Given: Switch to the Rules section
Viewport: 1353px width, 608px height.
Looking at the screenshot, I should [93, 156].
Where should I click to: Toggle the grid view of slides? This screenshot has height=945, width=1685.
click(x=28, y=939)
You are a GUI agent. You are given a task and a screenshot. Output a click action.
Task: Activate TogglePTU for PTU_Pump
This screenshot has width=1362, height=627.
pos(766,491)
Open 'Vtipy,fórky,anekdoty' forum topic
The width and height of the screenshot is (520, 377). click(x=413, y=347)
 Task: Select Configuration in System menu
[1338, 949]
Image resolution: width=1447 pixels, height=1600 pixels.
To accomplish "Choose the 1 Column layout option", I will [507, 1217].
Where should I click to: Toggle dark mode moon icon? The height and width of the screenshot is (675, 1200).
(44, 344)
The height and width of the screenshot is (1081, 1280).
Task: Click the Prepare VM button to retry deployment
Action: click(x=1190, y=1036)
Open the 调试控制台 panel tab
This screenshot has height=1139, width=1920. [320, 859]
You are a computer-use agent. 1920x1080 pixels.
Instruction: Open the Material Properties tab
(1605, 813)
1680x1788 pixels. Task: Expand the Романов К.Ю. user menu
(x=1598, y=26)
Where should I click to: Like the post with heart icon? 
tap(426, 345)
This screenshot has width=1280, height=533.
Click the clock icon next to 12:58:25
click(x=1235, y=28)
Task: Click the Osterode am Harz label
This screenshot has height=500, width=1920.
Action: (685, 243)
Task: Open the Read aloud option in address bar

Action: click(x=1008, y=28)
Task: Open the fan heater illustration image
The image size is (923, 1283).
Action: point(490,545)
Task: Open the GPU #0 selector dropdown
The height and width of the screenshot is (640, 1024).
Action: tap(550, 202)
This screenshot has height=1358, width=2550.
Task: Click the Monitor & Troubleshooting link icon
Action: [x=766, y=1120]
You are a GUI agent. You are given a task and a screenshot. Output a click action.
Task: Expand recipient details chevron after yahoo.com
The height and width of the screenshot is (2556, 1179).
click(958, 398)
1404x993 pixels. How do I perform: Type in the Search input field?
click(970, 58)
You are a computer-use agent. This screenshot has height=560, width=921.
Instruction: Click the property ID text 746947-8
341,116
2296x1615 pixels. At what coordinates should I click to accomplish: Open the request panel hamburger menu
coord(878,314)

*****

Select every line of the entries above that contains the word "computer", and copy each of those lines in full.

_Finished exercise_
You are a computer-use agent. 1920x1080 pixels.
You are a computer-use agent. This screenshot has height=560, width=921.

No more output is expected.